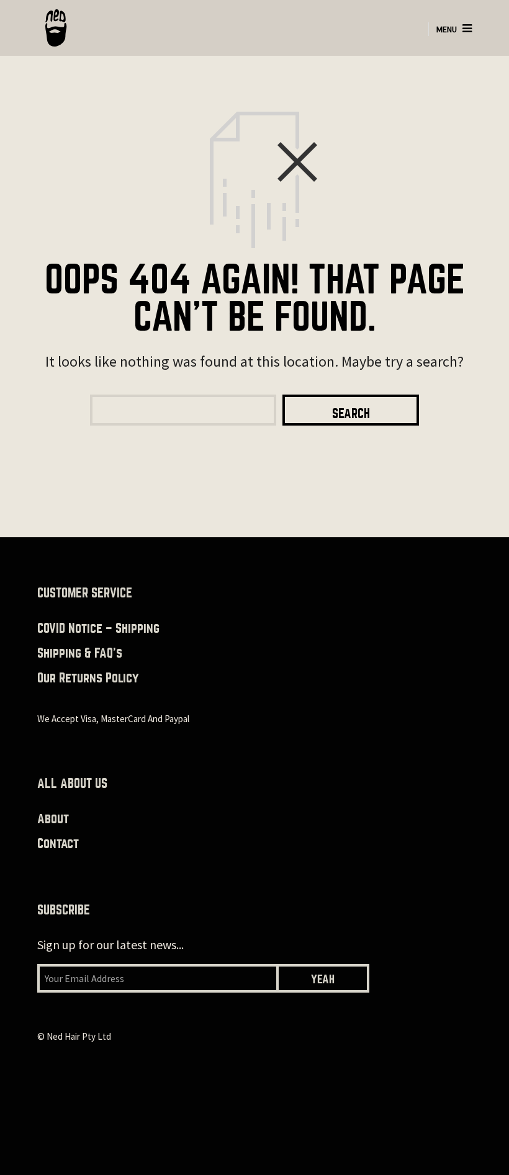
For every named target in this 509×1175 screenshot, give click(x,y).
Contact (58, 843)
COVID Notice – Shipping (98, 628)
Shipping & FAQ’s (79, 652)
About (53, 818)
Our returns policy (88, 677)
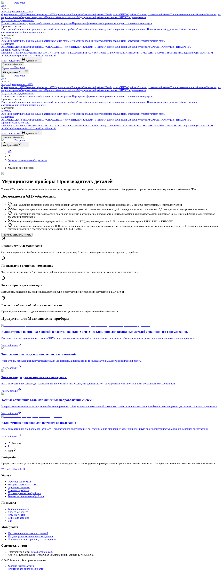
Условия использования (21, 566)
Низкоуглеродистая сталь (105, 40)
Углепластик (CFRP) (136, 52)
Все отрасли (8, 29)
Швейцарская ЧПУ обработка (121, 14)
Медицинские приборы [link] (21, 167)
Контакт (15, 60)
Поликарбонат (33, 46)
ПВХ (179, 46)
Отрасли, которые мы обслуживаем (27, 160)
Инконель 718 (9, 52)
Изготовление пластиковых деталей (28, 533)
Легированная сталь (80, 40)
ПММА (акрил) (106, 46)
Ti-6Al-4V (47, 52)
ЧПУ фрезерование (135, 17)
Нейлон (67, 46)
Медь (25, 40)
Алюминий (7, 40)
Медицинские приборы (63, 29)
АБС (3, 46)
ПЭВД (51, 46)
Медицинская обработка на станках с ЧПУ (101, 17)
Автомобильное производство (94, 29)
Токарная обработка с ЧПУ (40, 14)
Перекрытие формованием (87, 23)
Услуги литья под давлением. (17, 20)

AIM ▸
Retype every line above exactly as it appears, but leave out the pictures.

RESPONSE TO THE EXERCISE ▸
For every named target in this 509×1175 screenshot, give click(x,y).
Contact (58, 843)
COVID Notice – Shipping (98, 628)
Shipping & FAQ’s (79, 652)
About (53, 818)
Our returns policy (88, 677)
Условия использования (21, 566)
Низкоуглеродистая сталь (105, 40)
Углепластик (CFRP) (136, 52)
Все отрасли (8, 29)
Швейцарская ЧПУ обработка (121, 14)
Медицинские приборы [link] (21, 167)
Контакт (15, 60)
Поликарбонат (33, 46)
ПВХ (179, 46)
Отрасли, которые мы обслуживаем (27, 160)
Инконель 718 (9, 52)
Изготовление пластиковых деталей (28, 533)
Легированная сталь (80, 40)
ПММА (акрил) (106, 46)
Ti-6Al-4V (47, 52)
ЧПУ фрезерование (135, 17)
Нейлон (67, 46)
Медь (25, 40)
Алюминий (7, 40)
Медицинские приборы (63, 29)
АБС (3, 46)
ПЭВД (51, 46)
Медицинская обработка на станках с ЧПУ (101, 17)
Автомобильное производство (94, 29)
Токарная обработка с ЧПУ (40, 14)
Перекрытие формованием (87, 23)
Услуги литья под давлением. (17, 20)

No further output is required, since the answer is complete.